SAVE $3 $40.95 on our Special Havan single buckle weanling turnout halters
Buy 6 or more and save $6 each $37.95
In the hands of the Kentucky craftsman (those hands which knew and had always known the secret patient language of leather and awl and the old ways handed down from father to son in the long unbroken chain of making things that would endure) there came into being this thing, this weanling turnout halter wrought in the deep Havana brown that spoke of earth and tobacco barns and the old stables where generations of horsemen had stood in the half-light of dawn, and it was fashioned not with the hurried indifference of the factory machine but with that slow deliberate care which understood that the young horse—that trembling uncertain creature barely weaned from its dam and standing now on its own four legs for the first time in the pasture where it would learn what it meant to be free and yet bound, wild and yet tamed—required something both strong and gentle, the single buckle closing with a certainty that was neither harsh nor yielding but existed in that place between the two where craftsmanship becomes communion.

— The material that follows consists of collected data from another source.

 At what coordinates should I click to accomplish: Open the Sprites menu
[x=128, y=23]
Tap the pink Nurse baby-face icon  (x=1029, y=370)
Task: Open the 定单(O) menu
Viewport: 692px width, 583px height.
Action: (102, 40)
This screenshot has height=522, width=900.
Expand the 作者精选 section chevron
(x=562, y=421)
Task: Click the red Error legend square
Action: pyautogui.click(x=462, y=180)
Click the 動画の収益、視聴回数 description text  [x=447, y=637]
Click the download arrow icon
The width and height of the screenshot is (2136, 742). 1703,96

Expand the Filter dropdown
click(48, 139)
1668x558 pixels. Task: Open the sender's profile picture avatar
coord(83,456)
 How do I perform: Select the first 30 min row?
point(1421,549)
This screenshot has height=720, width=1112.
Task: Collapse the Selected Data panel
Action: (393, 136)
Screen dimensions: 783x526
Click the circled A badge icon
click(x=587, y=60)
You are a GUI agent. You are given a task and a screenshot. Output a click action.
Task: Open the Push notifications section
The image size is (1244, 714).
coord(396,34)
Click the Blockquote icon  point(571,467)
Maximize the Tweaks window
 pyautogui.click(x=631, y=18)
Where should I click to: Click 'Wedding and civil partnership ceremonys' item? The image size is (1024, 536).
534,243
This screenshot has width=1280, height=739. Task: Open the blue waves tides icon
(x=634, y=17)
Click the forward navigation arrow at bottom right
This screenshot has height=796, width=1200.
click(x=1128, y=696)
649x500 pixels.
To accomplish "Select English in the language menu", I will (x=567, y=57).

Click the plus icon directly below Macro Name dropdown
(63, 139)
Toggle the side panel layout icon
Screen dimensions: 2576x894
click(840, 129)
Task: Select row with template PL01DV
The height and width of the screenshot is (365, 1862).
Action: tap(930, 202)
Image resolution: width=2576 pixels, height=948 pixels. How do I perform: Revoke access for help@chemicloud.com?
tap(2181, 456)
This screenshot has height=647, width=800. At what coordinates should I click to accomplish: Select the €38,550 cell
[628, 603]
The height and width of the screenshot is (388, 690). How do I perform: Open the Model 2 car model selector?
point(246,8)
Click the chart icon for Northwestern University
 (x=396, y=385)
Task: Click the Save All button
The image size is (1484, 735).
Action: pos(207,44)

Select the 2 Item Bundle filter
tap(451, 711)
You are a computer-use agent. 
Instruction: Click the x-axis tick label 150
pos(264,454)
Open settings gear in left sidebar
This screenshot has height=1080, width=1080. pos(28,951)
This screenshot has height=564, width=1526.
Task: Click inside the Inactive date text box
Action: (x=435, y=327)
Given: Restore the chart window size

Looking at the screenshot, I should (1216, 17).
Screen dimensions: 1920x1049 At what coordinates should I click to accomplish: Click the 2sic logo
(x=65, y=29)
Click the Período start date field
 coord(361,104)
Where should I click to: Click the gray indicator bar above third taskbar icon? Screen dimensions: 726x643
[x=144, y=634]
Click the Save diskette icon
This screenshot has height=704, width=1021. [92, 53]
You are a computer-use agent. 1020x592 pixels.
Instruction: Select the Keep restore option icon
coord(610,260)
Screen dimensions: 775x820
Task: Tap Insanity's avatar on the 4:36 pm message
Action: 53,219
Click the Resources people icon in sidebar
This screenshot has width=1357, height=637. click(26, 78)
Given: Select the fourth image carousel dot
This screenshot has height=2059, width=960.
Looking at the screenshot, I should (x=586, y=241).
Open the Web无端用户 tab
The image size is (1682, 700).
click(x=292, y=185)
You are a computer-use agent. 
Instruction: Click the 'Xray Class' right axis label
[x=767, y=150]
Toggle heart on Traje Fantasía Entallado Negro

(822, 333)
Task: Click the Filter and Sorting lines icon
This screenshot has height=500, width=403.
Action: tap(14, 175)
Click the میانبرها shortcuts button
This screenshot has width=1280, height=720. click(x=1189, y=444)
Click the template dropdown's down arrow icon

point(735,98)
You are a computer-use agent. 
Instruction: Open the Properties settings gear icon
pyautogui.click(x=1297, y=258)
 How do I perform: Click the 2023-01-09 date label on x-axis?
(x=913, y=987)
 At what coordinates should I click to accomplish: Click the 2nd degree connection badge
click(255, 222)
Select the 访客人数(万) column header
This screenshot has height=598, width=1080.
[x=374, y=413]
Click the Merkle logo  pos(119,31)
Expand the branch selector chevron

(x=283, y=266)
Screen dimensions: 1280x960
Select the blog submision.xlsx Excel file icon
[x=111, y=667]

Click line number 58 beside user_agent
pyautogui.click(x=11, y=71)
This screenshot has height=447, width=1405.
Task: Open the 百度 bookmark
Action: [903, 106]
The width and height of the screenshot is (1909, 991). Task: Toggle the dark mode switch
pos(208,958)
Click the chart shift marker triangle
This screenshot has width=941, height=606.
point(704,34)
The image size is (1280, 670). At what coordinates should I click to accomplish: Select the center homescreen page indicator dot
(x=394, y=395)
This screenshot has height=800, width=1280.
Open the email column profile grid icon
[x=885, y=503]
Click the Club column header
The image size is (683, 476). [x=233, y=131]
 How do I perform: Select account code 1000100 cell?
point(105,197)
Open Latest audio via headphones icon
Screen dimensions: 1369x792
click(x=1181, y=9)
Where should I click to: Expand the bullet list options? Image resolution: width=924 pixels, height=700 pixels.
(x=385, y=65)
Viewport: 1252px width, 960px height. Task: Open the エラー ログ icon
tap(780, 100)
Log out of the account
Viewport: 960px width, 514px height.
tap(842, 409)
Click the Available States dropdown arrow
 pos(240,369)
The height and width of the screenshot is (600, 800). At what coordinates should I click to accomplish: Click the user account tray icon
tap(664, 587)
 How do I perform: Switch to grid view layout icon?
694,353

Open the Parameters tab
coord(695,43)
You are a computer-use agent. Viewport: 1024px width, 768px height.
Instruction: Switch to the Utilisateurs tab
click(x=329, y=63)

And at forty dollars and ninety-five cents (or less, if a man were to buy six of them as though the very act of purchasing in quantity somehow acknowledged the endless cycle of colts being born and weaned and turned out into those same fields where their ancestors had run) it represented not merely utility but that peculiarly American understanding that what endures must be both serviceable and true, made by hands that understood leather the way a poet understands words—knowing that each piece carries within it the memory of the living thing it once was.